* **MATERIAL FOR THIS EXERCISE**:
↓

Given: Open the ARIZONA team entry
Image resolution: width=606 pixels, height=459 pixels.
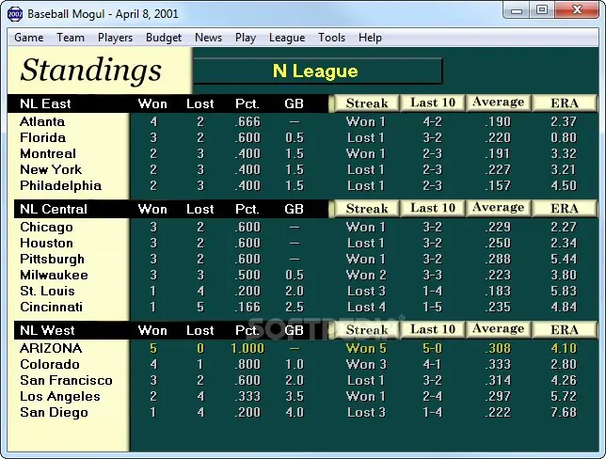Looking at the screenshot, I should (x=51, y=349).
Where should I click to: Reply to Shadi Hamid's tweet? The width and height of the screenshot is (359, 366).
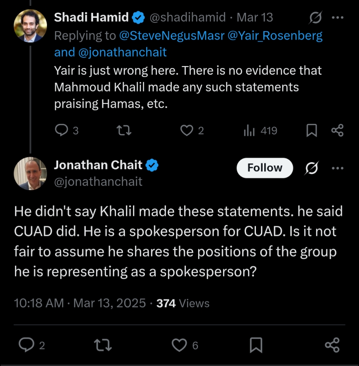point(61,131)
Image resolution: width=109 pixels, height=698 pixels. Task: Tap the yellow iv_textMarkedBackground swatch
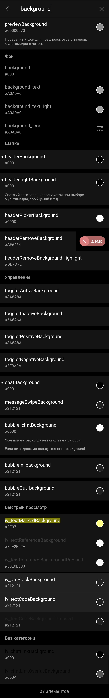[x=100, y=524]
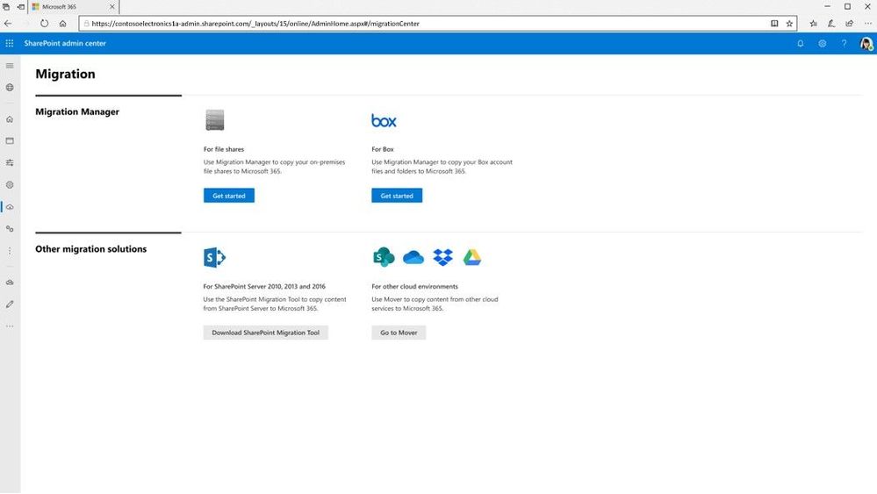Open the Migration cloud icon in sidebar
Viewport: 877px width, 494px height.
tap(10, 207)
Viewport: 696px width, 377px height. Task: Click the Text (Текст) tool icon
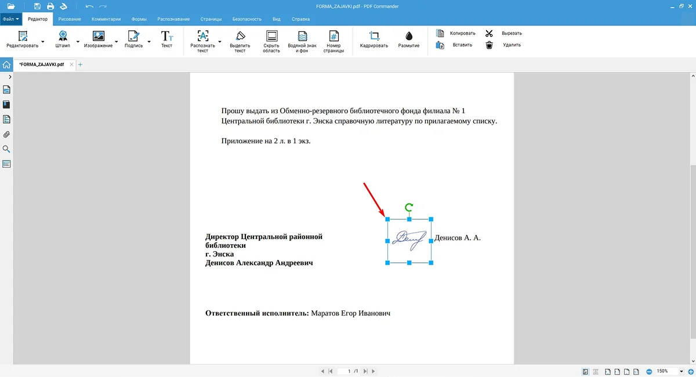pos(166,38)
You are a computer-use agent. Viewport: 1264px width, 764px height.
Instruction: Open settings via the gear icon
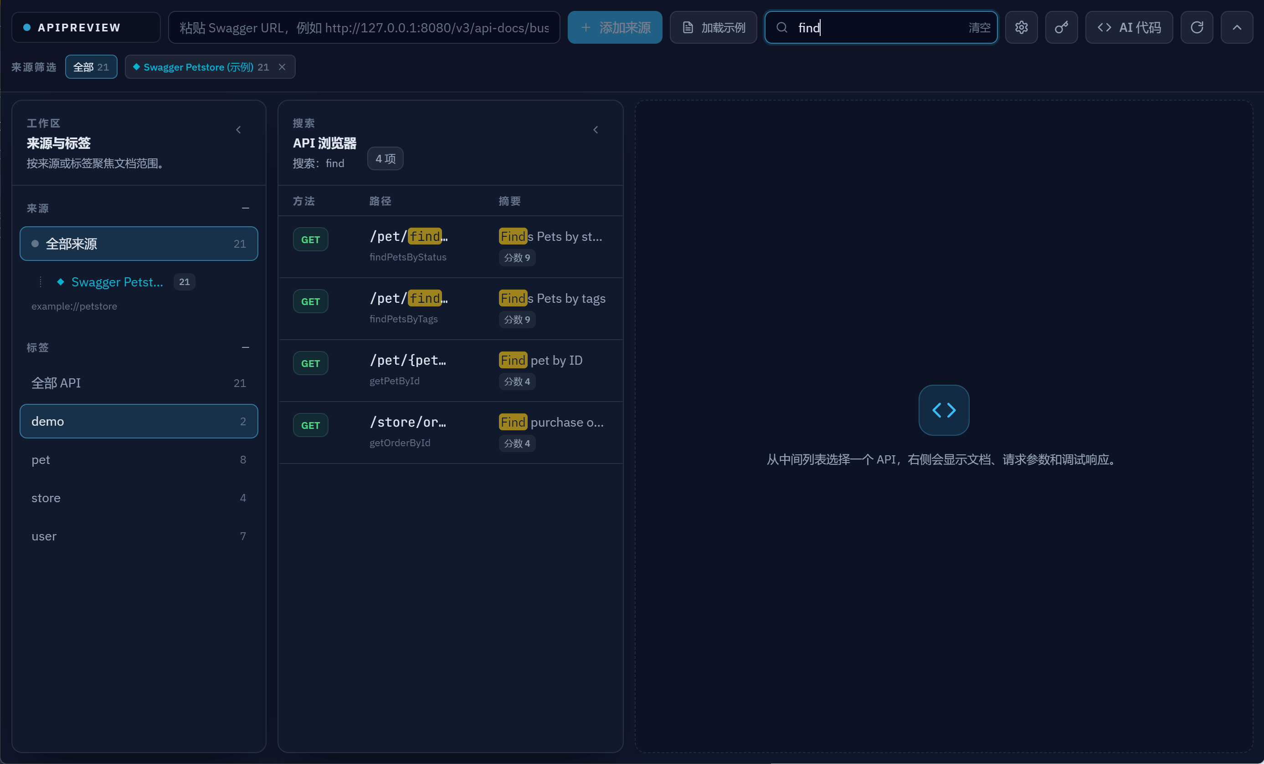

↑

Your answer must be the full listing, word for word, minus any images.

* **WRITTEN ANSWER**:
Given: Open the ARIZONA team entry
Image resolution: width=606 pixels, height=459 pixels.
Looking at the screenshot, I should (x=51, y=349).
Where should I click to: Reply to Shadi Hamid's tweet? The width and height of the screenshot is (359, 366).
point(61,131)
Image resolution: width=109 pixels, height=698 pixels. Task: Tap the yellow iv_textMarkedBackground swatch
[x=100, y=524]
Open the Migration cloud icon in sidebar
Viewport: 877px width, 494px height.
tap(10, 207)
Viewport: 696px width, 377px height. Task: Click the Text (Текст) tool icon
pos(166,38)
You are a computer-use agent. Viewport: 1264px width, 764px height.
Instruction: Open settings via the gear icon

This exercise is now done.